## PROBLEM REQUIREMENTS
The required output is the exact text of the lines from the line containing "Task: View the Roadmap link" through the final line below, inclusive, without pictures.
:: EXTRACTED MATERIAL
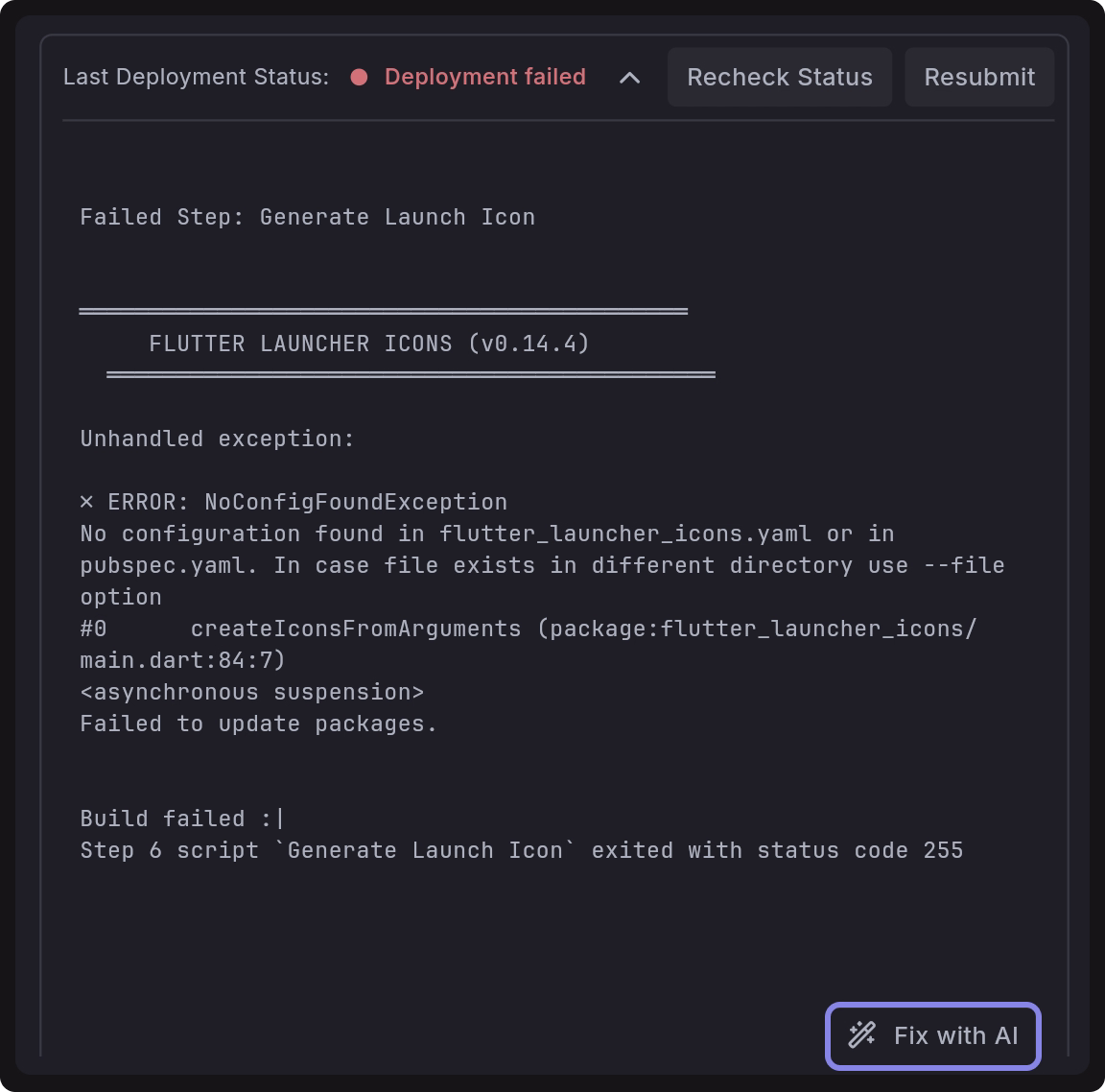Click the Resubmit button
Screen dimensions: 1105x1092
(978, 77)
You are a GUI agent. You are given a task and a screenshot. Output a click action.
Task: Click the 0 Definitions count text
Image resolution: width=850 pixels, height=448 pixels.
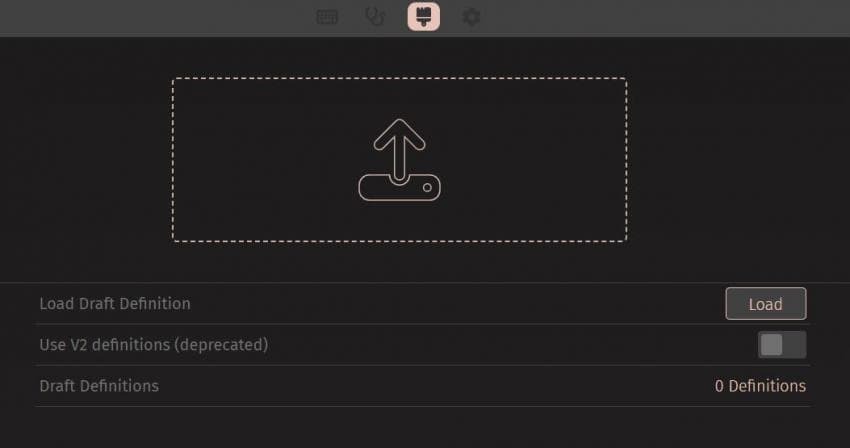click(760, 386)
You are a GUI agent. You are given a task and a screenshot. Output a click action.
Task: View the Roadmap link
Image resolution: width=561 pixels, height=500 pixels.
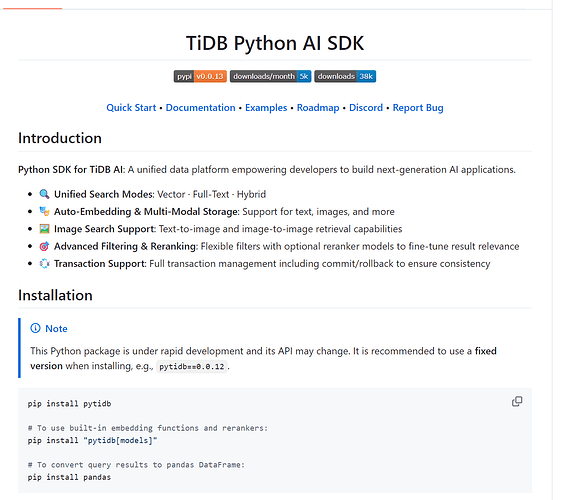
::::
## RESPONSE FOR THIS EXERCISE
Task: View the Roadmap link
Image resolution: width=561 pixels, height=500 pixels.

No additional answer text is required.